My cousin Judy had never been to the beach either, so she came along with us.
I don’t remember much about the ride except that it was long. The service stations were few and far between, and if you drank too much coke or water and had to pee…well you just had to hold it. So my brother Mike and I did. Hold it, that is.
We stayed at the “Sea Breeze” motel. It was a run down kind of place. They had a “kitchenette” in the place, and when Momma found roaches in it, both she and Daddy hit the ceiling. Daddy went to the front desk and raised t mortal hell with the manager, who immediately sent us down to a little hamburger joint at his expense, while he fumigated the room. It smelled bad when we got back, but there were no more cockroaches. I gotta tell you that’s one thing Florida was famous for back then…the three inch roaches, and there were plenty of them…just not in our room anymore.
With that problem solved, things seemed to go OK from there on out. We stayed five days as I recall.
I was in awe of the ocean. I still am. I couldn’t get over it at first. I finally took my eyes off of it long enough to go to check out the local “game” spot with my buddy Michael Brown. We both bought t shirts with our beach money, which said “Budweiser” across the front. With those shirts on, and with both of us being quite large for our age..we passed ourselves off to the girls who were there as High School seniors. That’s another story for another day….
On the deep sea fishing trip that my Daddy and Mr. Brown had been planning for ages, we caught a mess of red snapper, and I snagged a 33 pound Red grouper which won the “dollar pot” for the largest fish. Forty six dollars! I went and bought a hat and another t-shirt! It was a great trip. I could write a book about that trip…that summer. But the happiness faded. Mom and Dad got into an awful fight when we got home, over of all things…those damn frozen red snapper. I don’t remember the exacts…but it was a bad one.
We never went back to the beach again as a “nuclear” family…just the four of us, although there were plenty of trips in later years after the grandchildren came along.
The next time I went to the ocean, was after I was married. It was in the spring of 1972, when Paula and and I went with some friends to St. Augustine. That was the year Kirsten was born..in August.
So, June of 1966 to June of 2016. Fifty years give or take a few days. I’ve got the pictures from sixty-six to prove I was here. One in the Budweiser shirt. One with the fish. One by the ocean. Got some goofy photos of Mike that he made in one of those fifty cent photo booths. Got a postcard of the “Seabreeze” motel,..minus cockroaches. Don’t have all the people left though.
All the Brown family are gone. Tom, Tommi, Lynn, Michael B. Mom and Dad…Gaines and Evie.
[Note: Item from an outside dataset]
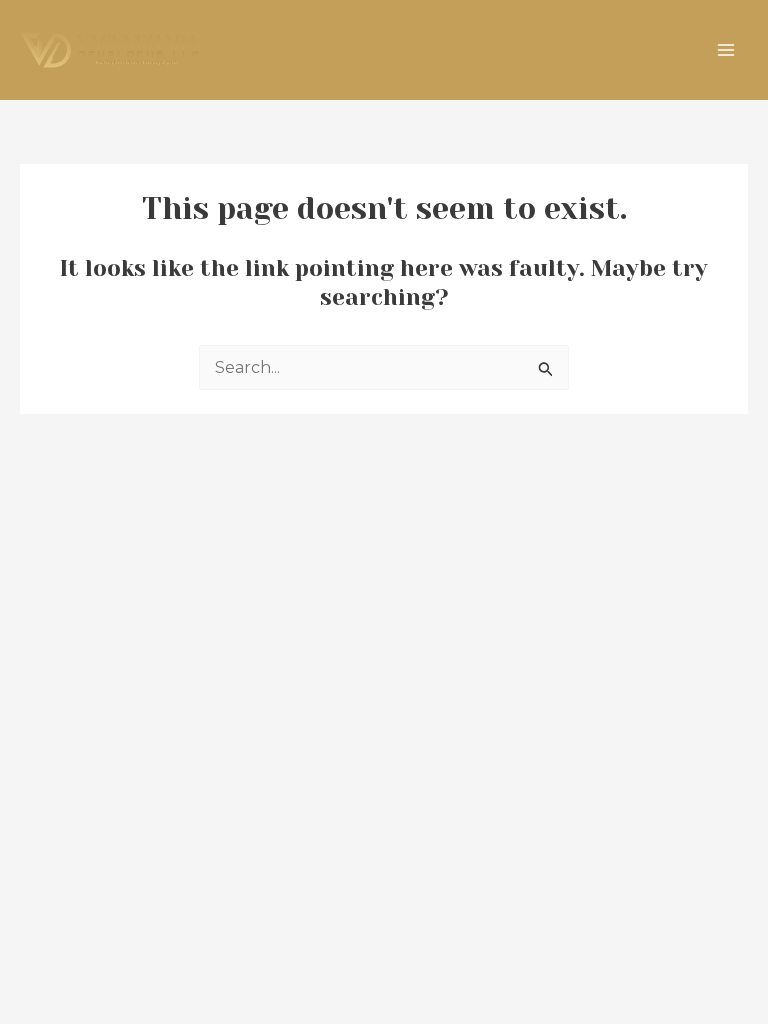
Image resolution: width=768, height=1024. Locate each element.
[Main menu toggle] (726, 50)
That makes six out of the nine who came, and I have transformed from fifteen to sixty five in the blink of an eye………
Except when I was shooting that sunset earlier tonight and I felt my Dad “push” me like he would do back then. That little playful shove…and then go into his little boxing crouch, like “whatcha gonna do about it”. That’s when I remembered where I was, and when I had been here before. And I had the feeling that when I leave here this time, I will not be back to this magical spot again. Not this same spot.
Fifty years is a long time. It’s a lifetime really.